#### EXERCISE OBJECTIVE
Report how many lines in the records below contain the string "This", matching case exactly, and give only that number.

#### STORED DATA
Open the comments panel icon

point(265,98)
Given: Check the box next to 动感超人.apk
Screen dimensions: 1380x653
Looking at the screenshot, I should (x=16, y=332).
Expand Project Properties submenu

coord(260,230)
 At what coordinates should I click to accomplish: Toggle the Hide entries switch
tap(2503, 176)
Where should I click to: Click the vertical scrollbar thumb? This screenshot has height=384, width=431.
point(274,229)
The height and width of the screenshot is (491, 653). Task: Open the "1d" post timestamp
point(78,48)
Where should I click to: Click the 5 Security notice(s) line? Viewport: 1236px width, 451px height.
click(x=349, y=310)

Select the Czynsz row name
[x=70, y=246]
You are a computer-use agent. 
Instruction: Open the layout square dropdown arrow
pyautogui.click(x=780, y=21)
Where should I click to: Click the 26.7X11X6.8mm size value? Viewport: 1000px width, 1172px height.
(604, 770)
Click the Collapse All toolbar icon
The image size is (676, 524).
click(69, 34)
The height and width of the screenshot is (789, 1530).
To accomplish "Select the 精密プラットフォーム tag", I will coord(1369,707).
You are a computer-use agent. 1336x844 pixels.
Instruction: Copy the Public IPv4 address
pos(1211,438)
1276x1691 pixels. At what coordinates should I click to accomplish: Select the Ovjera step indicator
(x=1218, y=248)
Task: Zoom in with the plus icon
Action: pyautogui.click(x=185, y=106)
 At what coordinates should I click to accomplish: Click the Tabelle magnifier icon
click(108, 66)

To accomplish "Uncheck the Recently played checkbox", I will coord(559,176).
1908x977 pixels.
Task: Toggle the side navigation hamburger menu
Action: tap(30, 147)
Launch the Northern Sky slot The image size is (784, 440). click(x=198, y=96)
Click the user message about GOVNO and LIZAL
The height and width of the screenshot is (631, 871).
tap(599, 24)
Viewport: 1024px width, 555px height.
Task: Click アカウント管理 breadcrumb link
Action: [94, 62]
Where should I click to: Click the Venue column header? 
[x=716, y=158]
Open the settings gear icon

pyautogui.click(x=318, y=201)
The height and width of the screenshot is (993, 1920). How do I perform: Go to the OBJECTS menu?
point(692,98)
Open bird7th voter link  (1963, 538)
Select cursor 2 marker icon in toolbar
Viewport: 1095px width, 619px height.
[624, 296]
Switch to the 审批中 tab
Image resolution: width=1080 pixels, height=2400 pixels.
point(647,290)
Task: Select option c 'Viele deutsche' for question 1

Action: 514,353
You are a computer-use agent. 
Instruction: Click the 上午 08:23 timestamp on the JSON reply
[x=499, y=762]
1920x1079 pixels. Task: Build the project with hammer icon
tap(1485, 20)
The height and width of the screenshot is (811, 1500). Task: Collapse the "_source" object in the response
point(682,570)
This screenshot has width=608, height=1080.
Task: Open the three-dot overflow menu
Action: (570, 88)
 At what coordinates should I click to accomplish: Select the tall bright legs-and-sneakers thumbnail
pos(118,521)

#### FINISHED ANSWER
2